By Dr. K. Kinoshita(木下和好)
YouCanSpeak 開発者・同時通訳者
元NHK TV・ラジオ 英語教授
<merit の意味の和製化が通訳にも影響を与えた!>
私はある時、宣教師の英語でのメッセージを聞いていた。通訳者は場馴れした感じでスラスラと日本語に訳していた。でも、ある文章に来たとき、私はギョッとした。宣教師は “When we realize that we don’t have any merits before God…” と言ったのだが、通訳者はそれを「われわれは神の御前では何の益を得ることも無いことに気づいたとき・・・」と訳したのだ。この訳だと話の流れが突然変わってしまい、つじつまが合わなくなってしまうわけだが、メッセージはそのまま続き、全体の流れとしては素晴らしい内容で、聞いている人々に感動を与えるものとなった。
通訳者の日本語を通して話を聞いていた人たちの何人が、あの文章の訳が文脈的に少しおかしいと気付いたかは分からないが、私は “merit” の意味が和製化された影響が通訳者にまで及んでいたことに愕然(がくぜん)とした。“When we realize that we don’t have any merits before God…” の本当の意味は、「われわれは神の御前では、称賛に値するような特質を何も持ち合わせていないことに気付いたとき・・・」である。通訳者が “merits” に「利益」の概念を持ち込んでしまったことが間違いだった。
<和製英語のタイプ>
和製英語には次のような6つのタイプがある。
- 英語としてまったく使い道がない
- 日本語と英語の合成語
- 発音が本来の英語からかけ離れている
- 本来の英語の意味からずれているか、まったく異なる意味を持つ
- 品詞(動名詞とか過去分詞 etc)の使われ方が本来の英語とは異なる
- 元の英語と同じ意味であると勘違いされている和製英語
「メリット」「デメリット」は4と6のタイプになる。
<メリットの本当の意味>
日本ではメリットは「有利な点・利益」という意味で使われ、デメリットは「不利な点・損失」という意味で使われていて、個人的な会話だけでなく、新聞・雑誌・ラジオ・テレビなどでも日常的にそういう意味でごく自然に使われている。そして、英語を知っているはずの人たちにまで、その影響が及ぶことがある。日本語がよくできるアメリカ人たちも、和製化された英語をそのまま使うことがよくある。彼らの場合は、英語と和製英語を使い分けているわけだが、英語を2重に覚えるという負荷がかかっている。
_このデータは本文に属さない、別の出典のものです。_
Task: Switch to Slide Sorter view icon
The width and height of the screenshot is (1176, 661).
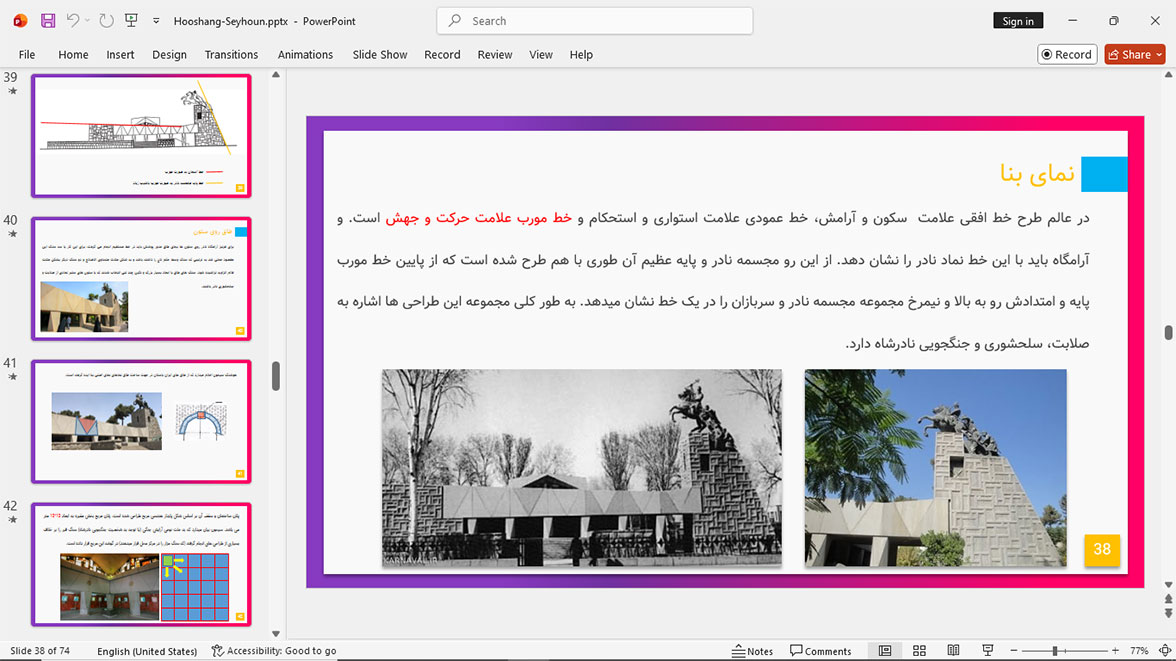Action: coord(920,650)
英語の “merit” は「自分にとって益になること」という意味ではなく、「称賛に値する特質・長所」という意味で使われる。同じように “demerit” は「自分にとって不利益になること」という意味ではなく、「不適切な、または未熟な特質・短所」という意味で使われる。でも日本式「メリット」の場合、“merit” の「長所」という意味が拡大解釈され、「自分にとって益になること」という意味に変化してしまった。同じように反対語の「デメリット」は、“demerit” の「短所」という概念が「自分にとって不利益になること」という概念に変化してしまった。
<メリット・デメリットを英語で言うと?>
このように「メリット」「デメリット」が英語の “merit” “demerit” の意味からそれてしまったので、英語を話すとき、日本式「メリット」「デメリット」をそのまま “merit” “demerit” で表現することは危険である。
日本式「メリット」は、英語では “advantage(利点)”や “benefits(利益)”などの単語で表現すると良い。また、日本式「デメリット」は英語では “disadvantage(不利)” や “loss(損失)” などが使われる。
では「メリット」「デメリット」を英語で表現したらどうなるかの例を幾つか見てみよう。
例1)「メリットとデメリットを検討する・比較する・天秤にかける」は英語では “consider / compare / weigh up the advantages and disadvantages.” となる。
例2)「その企画はメリットが多くデメリットが少ない」は、英語では “The plan has many advantages and few disadvantages.” となる。もし “The plan has many merits and few demerits.” と表現すると、「その企画は長所が多く短所が少ない」という意味になり、「利益・不利益」の概念が薄くなる。
例3)「彼の提案にはメリットが数多い」は英語では “There are numerous benefits to his proposal.” となる。